> WORK INSTRUCTIONS
Please repeat the lines below exactly. Begin with the line containing "总裁致辞 (16, 2384)" and go on through the line containing "丝瓜APP最新下载网址进入IOS免费系列 (204, 2392)".

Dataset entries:
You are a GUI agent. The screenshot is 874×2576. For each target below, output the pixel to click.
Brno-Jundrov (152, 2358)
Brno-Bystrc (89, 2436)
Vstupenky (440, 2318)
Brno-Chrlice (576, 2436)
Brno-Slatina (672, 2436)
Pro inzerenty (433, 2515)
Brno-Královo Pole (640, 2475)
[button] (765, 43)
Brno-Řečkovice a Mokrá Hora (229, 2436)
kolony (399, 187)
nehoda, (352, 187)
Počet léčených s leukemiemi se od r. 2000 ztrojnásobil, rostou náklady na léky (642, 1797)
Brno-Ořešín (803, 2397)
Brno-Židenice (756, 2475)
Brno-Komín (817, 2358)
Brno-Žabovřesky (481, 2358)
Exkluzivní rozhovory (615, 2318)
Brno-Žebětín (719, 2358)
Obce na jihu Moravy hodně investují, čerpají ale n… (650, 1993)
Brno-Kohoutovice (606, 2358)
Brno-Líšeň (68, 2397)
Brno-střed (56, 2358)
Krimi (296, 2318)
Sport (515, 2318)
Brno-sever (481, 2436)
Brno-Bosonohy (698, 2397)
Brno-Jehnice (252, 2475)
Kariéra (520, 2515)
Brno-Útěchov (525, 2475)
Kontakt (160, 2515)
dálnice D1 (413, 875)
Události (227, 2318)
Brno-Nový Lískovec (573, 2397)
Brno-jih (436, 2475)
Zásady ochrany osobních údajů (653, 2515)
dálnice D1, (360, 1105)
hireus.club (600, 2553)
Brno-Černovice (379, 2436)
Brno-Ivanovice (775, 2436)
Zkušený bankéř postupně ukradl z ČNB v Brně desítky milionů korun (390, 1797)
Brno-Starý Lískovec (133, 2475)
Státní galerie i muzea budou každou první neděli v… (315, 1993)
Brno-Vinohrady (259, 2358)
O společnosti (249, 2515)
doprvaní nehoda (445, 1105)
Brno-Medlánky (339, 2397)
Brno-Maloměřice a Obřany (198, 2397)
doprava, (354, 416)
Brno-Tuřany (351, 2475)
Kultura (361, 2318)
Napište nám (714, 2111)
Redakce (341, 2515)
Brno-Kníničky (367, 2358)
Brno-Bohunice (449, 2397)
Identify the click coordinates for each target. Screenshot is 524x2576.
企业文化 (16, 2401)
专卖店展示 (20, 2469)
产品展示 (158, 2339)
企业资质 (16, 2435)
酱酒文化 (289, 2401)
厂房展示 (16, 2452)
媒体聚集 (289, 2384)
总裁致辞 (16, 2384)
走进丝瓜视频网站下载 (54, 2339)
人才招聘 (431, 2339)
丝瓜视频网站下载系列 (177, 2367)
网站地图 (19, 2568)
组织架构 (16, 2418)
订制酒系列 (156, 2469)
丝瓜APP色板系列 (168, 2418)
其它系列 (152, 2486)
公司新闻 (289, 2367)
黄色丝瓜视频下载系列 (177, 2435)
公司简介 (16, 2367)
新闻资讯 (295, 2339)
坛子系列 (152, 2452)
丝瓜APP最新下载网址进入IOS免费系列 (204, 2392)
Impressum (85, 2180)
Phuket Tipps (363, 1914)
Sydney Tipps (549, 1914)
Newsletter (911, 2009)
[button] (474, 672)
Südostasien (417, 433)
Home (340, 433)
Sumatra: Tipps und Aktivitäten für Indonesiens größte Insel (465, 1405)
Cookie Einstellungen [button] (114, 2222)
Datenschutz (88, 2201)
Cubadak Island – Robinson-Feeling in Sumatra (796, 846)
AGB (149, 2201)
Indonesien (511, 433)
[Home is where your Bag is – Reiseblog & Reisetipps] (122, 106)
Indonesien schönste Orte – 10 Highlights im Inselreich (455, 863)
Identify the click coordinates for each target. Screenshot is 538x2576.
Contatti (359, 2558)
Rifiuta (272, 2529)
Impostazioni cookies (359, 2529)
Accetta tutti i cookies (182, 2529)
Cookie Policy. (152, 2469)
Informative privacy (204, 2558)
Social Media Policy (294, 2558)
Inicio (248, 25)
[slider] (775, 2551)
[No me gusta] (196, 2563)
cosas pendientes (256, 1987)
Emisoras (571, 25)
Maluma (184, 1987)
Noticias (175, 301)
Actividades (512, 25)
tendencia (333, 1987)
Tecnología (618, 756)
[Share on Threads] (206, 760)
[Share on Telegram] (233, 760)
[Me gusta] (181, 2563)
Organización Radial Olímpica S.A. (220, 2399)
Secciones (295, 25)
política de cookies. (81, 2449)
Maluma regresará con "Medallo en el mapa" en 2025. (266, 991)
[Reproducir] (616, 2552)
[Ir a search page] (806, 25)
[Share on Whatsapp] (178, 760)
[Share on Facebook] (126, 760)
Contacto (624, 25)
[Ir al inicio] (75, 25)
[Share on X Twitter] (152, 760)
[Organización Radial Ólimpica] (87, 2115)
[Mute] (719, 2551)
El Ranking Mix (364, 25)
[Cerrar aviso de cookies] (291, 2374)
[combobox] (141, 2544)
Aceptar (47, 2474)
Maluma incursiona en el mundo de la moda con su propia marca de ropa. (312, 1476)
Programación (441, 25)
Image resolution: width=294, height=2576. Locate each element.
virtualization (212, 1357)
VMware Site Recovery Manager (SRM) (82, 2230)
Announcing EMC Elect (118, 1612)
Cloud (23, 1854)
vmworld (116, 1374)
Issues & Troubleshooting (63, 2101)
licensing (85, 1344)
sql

> THE ANSWER
总裁致辞 (16, 2384)
走进丝瓜视频网站下载 (54, 2339)
人才招聘 (431, 2339)
丝瓜视频网站下载系列 (177, 2367)
网站地图 (19, 2568)
组织架构 (16, 2418)
订制酒系列 (156, 2469)
丝瓜APP色板系列 (168, 2418)
其它系列 (152, 2486)
公司新闻 (289, 2367)
黄色丝瓜视频下载系列 (177, 2435)
公司简介 (16, 2367)
新闻资讯 (295, 2339)
坛子系列 (152, 2452)
丝瓜APP最新下载网址进入IOS免费系列 (204, 2392)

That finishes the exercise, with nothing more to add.